Dead zones are water-based habitats (oceans mostly, but also lakes and rivers), that would normally be teeming with life but instead are biological deserts as marine life cannot be supported any longer due to depleted oxygen levels caused by pollution. Dead zones occur around the world, but are primarily near areas where heavy agricultural and industrial activity spill nutrients into the water and compromise its quality accordingly. For the most part, dead zones exist because of us.
Perhaps the most well known dead zone is an 8,500 square mile are (an area larger than the entire country of Wales in the United Kingdom!) off the Gulf of Mexico, not far from where the Mississippi River lets out. This has had a huge negative impact on the once teeming shrimp industry and has led to reproductive problems for fish in general. According to The Guardian
, the cause of this enormous dead zone has now been entirely blamed on the global meat industry, an industry already widely know to have driven global warming and deforestation to crisis-levels.
A report by environmental group Mighty analysed supply chains of agribusiness and pollution trends. They found that a highly industrialised and centralized factory farm system was resulting in vast tracts of native grassland in the midwest being converted into soy and corn to feed livestock. Stripped soils can wash away in the rain, bringing fertilisers into waterways. The report identified Arkansas-based Tyson Foods as a dominant influence due to its market strength in chicken, beef and pork. Tyson, which supplies the likes of McDonald’s and Walmart, slaughters 35m chickens and 125,000 head of cattle every week (!), requiring five million acres of corn a year for feed, according to the report.

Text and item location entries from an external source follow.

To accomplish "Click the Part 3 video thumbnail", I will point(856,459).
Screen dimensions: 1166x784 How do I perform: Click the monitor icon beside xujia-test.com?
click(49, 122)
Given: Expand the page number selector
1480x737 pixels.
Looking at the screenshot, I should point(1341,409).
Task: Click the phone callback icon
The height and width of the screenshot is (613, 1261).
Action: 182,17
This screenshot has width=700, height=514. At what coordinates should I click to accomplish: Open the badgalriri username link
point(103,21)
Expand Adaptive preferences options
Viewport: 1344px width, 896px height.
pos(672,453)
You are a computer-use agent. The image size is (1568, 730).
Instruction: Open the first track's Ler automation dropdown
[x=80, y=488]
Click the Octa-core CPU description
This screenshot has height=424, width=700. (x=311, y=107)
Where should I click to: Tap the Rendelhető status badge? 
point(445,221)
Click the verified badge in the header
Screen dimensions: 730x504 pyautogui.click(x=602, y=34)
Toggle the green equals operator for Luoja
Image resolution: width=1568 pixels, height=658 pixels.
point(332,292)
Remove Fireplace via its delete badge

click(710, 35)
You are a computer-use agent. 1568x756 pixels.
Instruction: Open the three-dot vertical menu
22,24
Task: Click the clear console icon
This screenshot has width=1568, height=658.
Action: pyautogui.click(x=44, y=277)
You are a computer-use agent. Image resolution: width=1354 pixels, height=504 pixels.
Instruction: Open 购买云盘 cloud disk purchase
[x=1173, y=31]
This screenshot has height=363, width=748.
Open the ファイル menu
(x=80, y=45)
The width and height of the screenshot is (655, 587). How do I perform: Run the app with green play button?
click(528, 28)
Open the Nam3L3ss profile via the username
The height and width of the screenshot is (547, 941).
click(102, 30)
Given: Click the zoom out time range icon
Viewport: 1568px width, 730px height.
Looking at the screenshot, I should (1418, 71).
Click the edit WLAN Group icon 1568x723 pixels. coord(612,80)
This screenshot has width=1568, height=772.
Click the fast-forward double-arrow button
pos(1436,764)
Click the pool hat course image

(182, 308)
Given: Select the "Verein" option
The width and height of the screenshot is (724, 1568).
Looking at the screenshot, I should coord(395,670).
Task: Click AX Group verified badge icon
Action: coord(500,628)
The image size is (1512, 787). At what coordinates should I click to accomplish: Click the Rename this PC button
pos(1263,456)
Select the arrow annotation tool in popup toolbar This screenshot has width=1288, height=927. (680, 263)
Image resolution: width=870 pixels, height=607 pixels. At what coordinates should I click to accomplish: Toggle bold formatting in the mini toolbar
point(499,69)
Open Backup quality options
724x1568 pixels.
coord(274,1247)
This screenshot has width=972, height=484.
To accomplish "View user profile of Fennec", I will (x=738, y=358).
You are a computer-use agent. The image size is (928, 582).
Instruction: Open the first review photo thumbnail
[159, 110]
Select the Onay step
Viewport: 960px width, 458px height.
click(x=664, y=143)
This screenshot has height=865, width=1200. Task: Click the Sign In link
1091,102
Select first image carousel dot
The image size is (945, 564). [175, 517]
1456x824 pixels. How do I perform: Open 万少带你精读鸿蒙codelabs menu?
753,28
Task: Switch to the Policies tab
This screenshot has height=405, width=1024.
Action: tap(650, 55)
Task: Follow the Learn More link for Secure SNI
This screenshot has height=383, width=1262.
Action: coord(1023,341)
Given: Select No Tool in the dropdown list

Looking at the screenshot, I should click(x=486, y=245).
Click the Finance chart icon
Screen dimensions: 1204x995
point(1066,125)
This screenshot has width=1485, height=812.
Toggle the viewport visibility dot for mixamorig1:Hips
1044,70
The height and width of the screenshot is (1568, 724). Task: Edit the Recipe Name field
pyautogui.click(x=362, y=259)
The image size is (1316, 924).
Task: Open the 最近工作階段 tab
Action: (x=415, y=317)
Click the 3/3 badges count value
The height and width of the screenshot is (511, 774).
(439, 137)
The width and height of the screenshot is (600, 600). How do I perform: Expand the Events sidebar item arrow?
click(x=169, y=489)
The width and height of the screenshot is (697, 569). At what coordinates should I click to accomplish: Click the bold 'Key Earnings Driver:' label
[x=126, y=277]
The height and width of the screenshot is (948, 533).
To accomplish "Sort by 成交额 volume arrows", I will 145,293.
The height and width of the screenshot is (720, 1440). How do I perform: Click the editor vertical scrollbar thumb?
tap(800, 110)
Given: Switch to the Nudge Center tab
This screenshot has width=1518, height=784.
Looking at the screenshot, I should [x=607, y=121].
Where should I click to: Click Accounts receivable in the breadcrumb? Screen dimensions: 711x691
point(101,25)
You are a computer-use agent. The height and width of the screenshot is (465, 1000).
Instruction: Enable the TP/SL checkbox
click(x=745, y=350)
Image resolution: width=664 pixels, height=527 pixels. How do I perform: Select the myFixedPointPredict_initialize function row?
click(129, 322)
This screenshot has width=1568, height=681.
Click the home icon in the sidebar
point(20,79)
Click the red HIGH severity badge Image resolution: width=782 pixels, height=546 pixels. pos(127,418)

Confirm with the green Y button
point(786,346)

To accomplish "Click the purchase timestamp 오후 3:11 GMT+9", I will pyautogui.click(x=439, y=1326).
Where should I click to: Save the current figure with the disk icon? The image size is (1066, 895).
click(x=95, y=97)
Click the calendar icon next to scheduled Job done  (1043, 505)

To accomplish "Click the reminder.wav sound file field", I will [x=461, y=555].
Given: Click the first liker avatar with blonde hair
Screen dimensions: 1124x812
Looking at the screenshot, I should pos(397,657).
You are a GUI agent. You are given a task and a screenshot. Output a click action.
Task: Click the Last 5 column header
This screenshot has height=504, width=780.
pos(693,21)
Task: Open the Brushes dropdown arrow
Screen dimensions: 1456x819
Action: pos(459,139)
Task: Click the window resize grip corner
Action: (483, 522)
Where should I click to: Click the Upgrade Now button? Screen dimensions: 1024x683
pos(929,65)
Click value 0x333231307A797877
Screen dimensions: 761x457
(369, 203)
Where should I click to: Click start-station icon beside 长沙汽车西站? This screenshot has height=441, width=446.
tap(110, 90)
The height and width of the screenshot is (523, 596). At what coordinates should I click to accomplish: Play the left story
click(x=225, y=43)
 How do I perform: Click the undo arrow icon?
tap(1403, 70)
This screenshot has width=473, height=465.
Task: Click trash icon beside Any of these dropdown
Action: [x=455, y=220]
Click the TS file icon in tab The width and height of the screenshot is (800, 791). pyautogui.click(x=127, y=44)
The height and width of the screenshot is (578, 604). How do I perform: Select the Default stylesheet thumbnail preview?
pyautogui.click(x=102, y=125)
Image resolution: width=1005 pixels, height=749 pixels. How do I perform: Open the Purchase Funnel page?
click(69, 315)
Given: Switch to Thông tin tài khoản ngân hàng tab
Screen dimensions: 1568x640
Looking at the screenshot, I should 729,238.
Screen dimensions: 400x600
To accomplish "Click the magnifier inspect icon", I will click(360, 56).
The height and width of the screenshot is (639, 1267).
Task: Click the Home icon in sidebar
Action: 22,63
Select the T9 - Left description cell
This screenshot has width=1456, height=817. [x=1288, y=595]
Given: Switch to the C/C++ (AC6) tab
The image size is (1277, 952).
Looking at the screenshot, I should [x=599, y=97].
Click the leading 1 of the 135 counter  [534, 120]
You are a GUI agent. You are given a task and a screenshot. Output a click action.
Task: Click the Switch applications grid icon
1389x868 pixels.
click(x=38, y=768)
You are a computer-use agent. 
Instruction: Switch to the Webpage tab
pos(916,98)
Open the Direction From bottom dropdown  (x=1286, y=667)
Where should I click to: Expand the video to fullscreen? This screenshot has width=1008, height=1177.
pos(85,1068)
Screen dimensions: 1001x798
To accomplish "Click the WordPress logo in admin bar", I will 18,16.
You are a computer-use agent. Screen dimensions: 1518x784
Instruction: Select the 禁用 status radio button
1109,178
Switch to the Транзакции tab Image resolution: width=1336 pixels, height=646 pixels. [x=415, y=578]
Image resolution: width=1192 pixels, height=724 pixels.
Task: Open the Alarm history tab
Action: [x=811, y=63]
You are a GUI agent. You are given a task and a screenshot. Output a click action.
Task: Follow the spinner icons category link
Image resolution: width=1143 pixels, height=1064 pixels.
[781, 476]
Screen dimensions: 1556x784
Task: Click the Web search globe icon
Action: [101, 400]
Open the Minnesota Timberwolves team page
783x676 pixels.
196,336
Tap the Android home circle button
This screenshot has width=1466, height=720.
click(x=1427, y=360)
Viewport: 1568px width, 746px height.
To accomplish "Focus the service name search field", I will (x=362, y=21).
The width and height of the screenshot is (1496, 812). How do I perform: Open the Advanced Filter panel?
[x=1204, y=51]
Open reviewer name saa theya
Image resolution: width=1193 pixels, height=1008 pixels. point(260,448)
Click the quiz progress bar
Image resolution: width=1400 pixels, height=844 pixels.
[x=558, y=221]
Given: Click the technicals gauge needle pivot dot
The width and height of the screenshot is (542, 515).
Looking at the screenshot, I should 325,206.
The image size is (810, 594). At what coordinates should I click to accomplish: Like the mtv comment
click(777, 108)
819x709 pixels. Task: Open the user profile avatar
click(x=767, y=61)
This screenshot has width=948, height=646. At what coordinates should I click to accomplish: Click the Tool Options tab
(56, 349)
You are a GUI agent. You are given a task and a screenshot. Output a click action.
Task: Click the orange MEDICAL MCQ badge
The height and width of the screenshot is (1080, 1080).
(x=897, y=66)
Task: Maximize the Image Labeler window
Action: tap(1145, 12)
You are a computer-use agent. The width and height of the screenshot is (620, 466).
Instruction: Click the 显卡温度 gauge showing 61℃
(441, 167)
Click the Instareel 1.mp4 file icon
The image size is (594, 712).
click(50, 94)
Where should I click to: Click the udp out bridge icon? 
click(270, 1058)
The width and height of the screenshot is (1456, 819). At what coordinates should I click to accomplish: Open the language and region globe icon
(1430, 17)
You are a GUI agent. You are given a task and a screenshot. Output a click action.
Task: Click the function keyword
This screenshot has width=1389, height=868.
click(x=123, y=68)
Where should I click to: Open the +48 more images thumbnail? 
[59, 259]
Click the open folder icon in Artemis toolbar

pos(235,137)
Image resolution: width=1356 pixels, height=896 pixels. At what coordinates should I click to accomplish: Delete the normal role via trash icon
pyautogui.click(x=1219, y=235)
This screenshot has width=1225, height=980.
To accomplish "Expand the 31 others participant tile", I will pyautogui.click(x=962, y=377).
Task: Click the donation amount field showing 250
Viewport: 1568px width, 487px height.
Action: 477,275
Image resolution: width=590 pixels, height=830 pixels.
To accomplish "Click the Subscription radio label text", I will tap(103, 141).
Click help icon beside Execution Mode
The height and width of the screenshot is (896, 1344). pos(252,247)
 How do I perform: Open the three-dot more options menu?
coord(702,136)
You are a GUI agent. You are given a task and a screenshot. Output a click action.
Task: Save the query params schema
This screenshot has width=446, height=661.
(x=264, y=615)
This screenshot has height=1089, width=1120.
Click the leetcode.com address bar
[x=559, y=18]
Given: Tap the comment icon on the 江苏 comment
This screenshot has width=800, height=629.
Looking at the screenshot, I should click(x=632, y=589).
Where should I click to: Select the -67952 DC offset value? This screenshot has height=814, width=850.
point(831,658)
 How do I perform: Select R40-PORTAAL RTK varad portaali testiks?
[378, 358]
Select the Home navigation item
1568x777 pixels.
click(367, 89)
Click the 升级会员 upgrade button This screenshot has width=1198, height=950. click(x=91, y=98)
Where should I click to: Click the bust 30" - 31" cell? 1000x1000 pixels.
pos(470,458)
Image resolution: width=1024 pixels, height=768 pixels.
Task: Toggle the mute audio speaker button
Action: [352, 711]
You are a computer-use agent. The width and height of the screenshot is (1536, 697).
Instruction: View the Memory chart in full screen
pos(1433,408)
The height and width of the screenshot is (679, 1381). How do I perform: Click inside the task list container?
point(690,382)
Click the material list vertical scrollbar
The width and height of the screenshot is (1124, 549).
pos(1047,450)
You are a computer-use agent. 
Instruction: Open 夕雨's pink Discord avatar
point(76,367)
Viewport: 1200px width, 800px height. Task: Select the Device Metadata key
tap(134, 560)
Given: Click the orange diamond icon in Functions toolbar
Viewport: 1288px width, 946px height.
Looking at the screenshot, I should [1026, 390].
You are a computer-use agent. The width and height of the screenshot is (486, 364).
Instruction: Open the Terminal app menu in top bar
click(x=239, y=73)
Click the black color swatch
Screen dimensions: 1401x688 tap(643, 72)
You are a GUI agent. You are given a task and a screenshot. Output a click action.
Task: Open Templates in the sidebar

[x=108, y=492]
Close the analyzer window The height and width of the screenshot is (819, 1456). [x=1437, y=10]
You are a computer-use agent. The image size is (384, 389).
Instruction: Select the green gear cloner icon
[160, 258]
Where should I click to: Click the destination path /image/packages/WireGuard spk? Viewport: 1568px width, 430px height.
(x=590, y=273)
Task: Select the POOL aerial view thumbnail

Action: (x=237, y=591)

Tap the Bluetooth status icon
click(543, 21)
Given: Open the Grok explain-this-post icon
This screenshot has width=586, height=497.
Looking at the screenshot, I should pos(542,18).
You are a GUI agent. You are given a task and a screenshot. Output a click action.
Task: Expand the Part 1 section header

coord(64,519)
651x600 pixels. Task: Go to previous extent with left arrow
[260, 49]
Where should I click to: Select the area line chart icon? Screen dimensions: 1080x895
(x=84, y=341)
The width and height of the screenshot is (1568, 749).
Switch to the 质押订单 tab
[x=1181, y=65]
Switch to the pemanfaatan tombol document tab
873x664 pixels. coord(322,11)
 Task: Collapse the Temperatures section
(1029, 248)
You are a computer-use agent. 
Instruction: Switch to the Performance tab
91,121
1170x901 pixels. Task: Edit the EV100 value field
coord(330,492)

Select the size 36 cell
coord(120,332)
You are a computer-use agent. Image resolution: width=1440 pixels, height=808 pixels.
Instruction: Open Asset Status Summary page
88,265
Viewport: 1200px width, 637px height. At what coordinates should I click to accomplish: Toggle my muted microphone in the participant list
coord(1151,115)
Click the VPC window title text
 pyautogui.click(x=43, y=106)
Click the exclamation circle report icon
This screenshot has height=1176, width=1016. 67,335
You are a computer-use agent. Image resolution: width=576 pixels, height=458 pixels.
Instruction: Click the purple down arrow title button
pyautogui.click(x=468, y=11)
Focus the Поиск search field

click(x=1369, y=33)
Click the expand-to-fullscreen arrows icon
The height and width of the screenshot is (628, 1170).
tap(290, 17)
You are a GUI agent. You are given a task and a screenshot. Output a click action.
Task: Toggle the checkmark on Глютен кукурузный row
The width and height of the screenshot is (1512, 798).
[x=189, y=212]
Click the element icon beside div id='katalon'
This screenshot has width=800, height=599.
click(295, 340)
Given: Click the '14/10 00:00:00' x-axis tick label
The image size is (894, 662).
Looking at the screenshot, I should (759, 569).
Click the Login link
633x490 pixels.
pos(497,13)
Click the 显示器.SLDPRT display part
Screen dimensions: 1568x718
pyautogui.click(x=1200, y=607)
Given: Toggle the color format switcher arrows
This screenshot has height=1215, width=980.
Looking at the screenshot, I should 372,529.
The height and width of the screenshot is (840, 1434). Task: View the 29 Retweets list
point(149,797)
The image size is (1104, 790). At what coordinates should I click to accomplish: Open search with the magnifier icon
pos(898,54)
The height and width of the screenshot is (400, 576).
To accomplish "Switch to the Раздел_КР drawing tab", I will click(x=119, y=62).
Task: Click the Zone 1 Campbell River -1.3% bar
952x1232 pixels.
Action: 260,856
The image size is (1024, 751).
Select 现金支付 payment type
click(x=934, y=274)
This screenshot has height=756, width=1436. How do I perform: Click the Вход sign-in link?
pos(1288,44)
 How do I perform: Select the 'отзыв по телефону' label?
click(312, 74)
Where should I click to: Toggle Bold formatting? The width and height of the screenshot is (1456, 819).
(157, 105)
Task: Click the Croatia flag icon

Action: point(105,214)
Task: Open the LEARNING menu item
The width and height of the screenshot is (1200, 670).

This consumption resulted in Tyson generating 55m tons of manure last year, according to the Environmental Protection Agency (EPA), with 104m tons of pollutants dumped into waterways over the past decade.
This pollution has also been linked to drinking water contamination leading to consumption of nitrates that have been linked to an increased risk of contracting certain cancers. The Algal blooms themselves, the growth of which is stimulated by agriculture and wastewater, can also cause problems. In Florida last summer several beaches were closed after they became coated in foul-smelling green slime.
Fortunately, dead zones are reversible if their causes are reduced or eliminated. For example, a huge dead zone in the Black Sea largely disappeared in the 1990s following the fall of the Soviet Union, after which there was a huge spike in the cost of chemical fertilizers throughout the region. And while this situation was largely unintentional, the lessons learned have not been lost on scientists, policymakers and the United Nations, which has been pushing to reduce industrial emissions in other areas around the globe where dead zones are a problem.